- Text provided:
+===+

Studio album by Granrodeo
- Released: 28 October 2009
- Recorded: 2008–2009
- Genre: Rock
- Length: 61:43
- Label: GloryHeaven
- Producer: E-Zuka

Granrodeo chronology
| Instinct (2008) | Brush the Scar Lemon (2009) | SUPERNOVA (2011) |

Singles from Ride on the Edge
- "tRANCE" Released: 22 April 2009; "modern strange cowboy" Released: 29 July 2009;

= Brush the Scar Lemon =

Brush the Scar Lemon (stylized as BRUSH the SCAR LEMON) is the third album of Japanese rock band, Granrodeo. It was released on 28 October 2009.

== Song information==
- "tRANCE" was used as the second opening theme to the 2009 anime television Black God.
- "modern strange cowboy" was used as the first opening theme to the 2009 anime television series Needless.
- Songs "Tsuki ni Neko" and "SUGAR" were added as insert songs for the single "Darlin".

+===+

- Dataset excerpt:
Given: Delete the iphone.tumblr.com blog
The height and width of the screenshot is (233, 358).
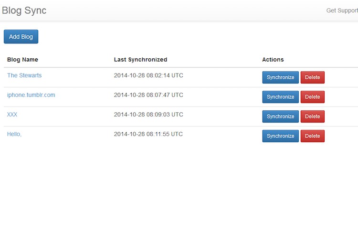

+===+

- Aim 1:
According to the Brush the Scar Lemon text, which 2009 anime television series used "modern strange cowboy" as its first opening theme?
- Aim 2:
Rewrite the stretch of the Brush the Scar Lemon text from "Granrodeo chronology" through "television series Needless.", switching "opening theme" to "ending theme".
Answer from the text alone, without consulting the data.

- Exercise solution 1:
Needless

- Exercise solution 2:
Granrodeo chronology
| Instinct (2008) | Brush the Scar Lemon (2009) | SUPERNOVA (2011) |

Singles from Ride on the Edge
- "tRANCE" Released: 22 April 2009; "modern strange cowboy" Released: 29 July 2009;

= Brush the Scar Lemon =

Brush the Scar Lemon (stylized as BRUSH the SCAR LEMON) is the third album of Japanese rock band, Granrodeo. It was released on 28 October 2009.

== Song information==
- "tRANCE" was used as the second ending theme to the 2009 anime television Black God.
- "modern strange cowboy" was used as the first ending theme to the 2009 anime television series Needless.